**Task description:**
Arrange the records from the line with "The image size is (800, 677)." to the line with "Action: (271, 29)" as a numbered list, including both of those lines and leaving out any blank lines.
[START]
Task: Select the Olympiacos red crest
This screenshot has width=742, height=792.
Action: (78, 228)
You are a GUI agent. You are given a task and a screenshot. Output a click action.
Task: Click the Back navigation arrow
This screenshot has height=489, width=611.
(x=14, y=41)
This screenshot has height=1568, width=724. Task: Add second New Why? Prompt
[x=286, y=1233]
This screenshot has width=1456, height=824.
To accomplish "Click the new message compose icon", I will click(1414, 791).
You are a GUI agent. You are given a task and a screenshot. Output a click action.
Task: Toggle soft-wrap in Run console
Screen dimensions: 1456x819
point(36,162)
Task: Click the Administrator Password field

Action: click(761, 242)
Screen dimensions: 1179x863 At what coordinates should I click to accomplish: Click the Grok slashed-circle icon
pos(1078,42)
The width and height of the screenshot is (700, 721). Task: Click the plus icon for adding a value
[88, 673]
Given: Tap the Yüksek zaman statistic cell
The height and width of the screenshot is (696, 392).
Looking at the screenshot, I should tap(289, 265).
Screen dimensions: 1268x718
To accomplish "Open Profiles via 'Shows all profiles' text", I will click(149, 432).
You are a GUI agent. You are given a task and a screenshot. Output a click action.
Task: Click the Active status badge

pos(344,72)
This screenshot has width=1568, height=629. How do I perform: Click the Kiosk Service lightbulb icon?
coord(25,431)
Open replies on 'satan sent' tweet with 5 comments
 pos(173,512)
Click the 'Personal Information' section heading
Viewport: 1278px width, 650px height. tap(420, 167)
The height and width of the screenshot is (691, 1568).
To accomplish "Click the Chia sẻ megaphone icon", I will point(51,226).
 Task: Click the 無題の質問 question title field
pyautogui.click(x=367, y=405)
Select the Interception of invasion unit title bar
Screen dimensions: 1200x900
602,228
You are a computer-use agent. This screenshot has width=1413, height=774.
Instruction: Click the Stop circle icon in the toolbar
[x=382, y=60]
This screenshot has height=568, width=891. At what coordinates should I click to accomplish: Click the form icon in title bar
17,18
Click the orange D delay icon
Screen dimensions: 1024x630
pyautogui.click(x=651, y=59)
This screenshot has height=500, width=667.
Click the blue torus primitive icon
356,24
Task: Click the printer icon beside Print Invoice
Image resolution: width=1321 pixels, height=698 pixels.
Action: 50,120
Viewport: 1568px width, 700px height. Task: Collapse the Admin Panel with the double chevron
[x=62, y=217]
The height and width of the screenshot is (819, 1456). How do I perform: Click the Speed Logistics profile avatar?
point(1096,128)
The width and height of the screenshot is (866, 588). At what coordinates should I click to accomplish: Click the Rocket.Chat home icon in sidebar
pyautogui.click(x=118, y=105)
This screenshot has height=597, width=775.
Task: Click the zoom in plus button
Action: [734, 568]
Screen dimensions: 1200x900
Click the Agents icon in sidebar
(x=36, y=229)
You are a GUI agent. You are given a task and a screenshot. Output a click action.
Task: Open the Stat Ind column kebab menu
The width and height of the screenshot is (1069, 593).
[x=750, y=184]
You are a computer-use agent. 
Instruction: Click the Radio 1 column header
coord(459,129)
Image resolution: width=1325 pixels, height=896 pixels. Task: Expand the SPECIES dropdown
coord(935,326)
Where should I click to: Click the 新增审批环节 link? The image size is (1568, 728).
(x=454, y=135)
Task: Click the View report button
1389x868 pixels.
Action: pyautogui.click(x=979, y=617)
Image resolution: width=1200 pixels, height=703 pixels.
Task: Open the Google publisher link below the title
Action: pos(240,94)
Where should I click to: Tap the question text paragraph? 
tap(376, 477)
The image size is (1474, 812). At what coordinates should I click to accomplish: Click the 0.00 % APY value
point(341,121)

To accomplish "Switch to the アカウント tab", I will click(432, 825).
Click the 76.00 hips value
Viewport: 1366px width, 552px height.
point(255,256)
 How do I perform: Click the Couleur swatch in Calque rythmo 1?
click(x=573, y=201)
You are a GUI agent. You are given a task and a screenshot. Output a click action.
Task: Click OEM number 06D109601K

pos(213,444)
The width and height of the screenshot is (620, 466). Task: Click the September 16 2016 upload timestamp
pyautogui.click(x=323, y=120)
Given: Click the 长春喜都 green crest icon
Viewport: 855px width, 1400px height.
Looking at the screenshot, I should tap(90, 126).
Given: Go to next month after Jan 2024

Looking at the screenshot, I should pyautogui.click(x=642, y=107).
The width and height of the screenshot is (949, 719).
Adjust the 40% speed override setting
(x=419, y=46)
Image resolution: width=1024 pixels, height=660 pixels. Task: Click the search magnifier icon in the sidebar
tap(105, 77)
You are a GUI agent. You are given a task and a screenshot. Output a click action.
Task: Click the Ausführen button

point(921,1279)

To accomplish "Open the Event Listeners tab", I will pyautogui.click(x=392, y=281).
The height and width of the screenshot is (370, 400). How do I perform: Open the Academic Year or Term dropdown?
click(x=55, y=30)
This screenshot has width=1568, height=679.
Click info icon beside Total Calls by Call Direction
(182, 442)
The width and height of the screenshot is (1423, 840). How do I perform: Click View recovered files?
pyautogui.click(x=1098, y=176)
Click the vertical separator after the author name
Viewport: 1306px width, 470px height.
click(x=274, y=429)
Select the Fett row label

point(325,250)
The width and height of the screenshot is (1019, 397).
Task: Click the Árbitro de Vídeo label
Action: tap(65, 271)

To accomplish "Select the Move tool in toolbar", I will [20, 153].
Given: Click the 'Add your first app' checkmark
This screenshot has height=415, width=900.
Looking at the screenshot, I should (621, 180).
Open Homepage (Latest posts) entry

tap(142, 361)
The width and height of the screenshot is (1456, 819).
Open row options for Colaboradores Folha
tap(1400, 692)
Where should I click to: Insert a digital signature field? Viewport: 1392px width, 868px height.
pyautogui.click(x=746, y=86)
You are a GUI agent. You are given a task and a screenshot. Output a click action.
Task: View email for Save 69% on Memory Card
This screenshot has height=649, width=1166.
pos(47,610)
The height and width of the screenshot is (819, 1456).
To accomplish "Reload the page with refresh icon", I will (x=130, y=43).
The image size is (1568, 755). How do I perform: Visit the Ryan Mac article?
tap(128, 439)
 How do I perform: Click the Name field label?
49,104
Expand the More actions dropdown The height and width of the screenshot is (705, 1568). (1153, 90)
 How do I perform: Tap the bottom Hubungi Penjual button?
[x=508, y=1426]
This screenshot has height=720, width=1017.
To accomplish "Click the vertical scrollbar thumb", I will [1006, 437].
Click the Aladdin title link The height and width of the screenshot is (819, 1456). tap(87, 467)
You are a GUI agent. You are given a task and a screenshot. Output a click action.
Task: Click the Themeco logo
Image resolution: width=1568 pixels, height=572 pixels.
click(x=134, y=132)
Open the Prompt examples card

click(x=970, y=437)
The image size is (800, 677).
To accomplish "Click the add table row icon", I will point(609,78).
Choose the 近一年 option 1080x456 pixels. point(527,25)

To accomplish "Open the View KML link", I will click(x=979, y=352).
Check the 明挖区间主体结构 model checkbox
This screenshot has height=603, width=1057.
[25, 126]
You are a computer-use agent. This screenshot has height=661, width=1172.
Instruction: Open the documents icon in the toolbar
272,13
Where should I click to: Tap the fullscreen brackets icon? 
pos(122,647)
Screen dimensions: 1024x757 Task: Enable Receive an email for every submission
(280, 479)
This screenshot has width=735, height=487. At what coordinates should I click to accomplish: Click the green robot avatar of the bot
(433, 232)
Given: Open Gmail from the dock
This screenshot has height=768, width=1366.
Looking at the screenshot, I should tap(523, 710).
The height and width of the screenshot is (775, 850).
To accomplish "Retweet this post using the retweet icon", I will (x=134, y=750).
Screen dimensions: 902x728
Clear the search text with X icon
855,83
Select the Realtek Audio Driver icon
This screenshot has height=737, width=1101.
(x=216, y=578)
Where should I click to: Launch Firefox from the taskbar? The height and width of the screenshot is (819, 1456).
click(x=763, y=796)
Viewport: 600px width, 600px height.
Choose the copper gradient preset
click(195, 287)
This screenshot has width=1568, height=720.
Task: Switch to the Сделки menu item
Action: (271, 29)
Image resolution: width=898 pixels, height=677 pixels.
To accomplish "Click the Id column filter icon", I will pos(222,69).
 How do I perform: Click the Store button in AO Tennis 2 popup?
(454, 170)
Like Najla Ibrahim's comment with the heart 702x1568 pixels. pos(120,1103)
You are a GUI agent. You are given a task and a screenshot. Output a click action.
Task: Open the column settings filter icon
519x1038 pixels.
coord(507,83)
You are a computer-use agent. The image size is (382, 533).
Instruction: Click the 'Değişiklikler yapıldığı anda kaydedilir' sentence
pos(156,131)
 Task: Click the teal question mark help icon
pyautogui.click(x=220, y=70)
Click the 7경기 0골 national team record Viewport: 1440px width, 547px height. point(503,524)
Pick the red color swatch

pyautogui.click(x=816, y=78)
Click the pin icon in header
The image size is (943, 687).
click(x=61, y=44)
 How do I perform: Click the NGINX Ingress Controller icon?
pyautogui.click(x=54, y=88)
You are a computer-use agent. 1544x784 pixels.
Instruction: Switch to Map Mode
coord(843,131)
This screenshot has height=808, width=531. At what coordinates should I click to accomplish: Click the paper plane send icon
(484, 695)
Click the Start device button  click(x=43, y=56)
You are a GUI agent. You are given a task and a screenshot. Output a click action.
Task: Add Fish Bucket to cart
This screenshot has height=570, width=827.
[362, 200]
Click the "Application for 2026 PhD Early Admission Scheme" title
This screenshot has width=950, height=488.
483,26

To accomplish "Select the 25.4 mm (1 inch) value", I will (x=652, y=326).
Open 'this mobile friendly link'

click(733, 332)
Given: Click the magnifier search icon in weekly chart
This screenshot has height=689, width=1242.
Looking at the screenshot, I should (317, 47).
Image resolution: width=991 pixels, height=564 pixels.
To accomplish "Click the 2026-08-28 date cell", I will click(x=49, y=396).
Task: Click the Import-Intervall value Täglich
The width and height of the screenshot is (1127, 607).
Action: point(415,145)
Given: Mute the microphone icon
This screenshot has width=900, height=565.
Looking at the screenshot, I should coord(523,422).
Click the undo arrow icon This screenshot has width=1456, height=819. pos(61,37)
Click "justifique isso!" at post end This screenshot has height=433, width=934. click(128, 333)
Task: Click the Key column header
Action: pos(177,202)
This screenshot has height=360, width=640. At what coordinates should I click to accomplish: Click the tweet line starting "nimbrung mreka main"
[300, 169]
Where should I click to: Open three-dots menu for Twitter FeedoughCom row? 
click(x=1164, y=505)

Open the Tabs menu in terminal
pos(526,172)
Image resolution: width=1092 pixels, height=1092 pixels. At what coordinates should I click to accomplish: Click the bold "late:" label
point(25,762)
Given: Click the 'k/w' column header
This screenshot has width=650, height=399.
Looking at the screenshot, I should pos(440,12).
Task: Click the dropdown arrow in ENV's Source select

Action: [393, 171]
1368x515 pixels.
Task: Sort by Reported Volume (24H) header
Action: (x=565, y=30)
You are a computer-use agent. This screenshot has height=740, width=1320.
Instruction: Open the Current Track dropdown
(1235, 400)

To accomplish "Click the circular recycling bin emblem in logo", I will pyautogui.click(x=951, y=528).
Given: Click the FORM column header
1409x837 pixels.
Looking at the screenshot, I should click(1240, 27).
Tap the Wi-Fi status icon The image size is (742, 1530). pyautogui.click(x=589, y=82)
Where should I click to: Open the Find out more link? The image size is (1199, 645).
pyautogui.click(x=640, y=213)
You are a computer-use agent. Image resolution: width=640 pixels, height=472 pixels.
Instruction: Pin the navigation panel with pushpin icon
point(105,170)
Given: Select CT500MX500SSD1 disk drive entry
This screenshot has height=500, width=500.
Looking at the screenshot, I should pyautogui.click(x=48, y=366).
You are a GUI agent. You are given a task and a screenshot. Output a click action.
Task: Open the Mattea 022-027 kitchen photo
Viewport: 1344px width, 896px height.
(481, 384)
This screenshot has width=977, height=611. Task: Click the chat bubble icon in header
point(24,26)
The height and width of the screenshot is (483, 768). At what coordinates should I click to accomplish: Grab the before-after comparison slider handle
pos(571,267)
[END]
**Task output:**
1. The image size is (800, 677).
2. To accomplish "Click the add table row icon", I will point(609,78).
3. Choose the 近一年 option 1080x456 pixels. point(527,25)
4. To accomplish "Open the View KML link", I will click(x=979, y=352).
5. Check the 明挖区间主体结构 model checkbox
6. This screenshot has height=603, width=1057.
7. [25, 126]
8. You are a computer-use agent. This screenshot has height=661, width=1172.
9. Instruction: Open the documents icon in the toolbar
10. 272,13
11. Where should I click to: Tap the fullscreen brackets icon? 
12. pos(122,647)
13. Screen dimensions: 1024x757 Task: Enable Receive an email for every submission
14. (280, 479)
15. This screenshot has width=735, height=487. At what coordinates should I click to accomplish: Click the green robot avatar of the bot
16. (433, 232)
17. Given: Open Gmail from the dock
18. This screenshot has height=768, width=1366.
19. Looking at the screenshot, I should tap(523, 710).
20. The height and width of the screenshot is (775, 850).
21. To accomplish "Retweet this post using the retweet icon", I will (x=134, y=750).
22. Screen dimensions: 902x728
23. Clear the search text with X icon
24. 855,83
25. Select the Realtek Audio Driver icon
26. This screenshot has height=737, width=1101.
27. (x=216, y=578)
28. Where should I click to: Launch Firefox from the taskbar? The height and width of the screenshot is (819, 1456).
29. click(x=763, y=796)
30. Viewport: 600px width, 600px height.
31. Choose the copper gradient preset
32. click(195, 287)
33. This screenshot has width=1568, height=720.
34. Task: Switch to the Сделки menu item
35. Action: (271, 29)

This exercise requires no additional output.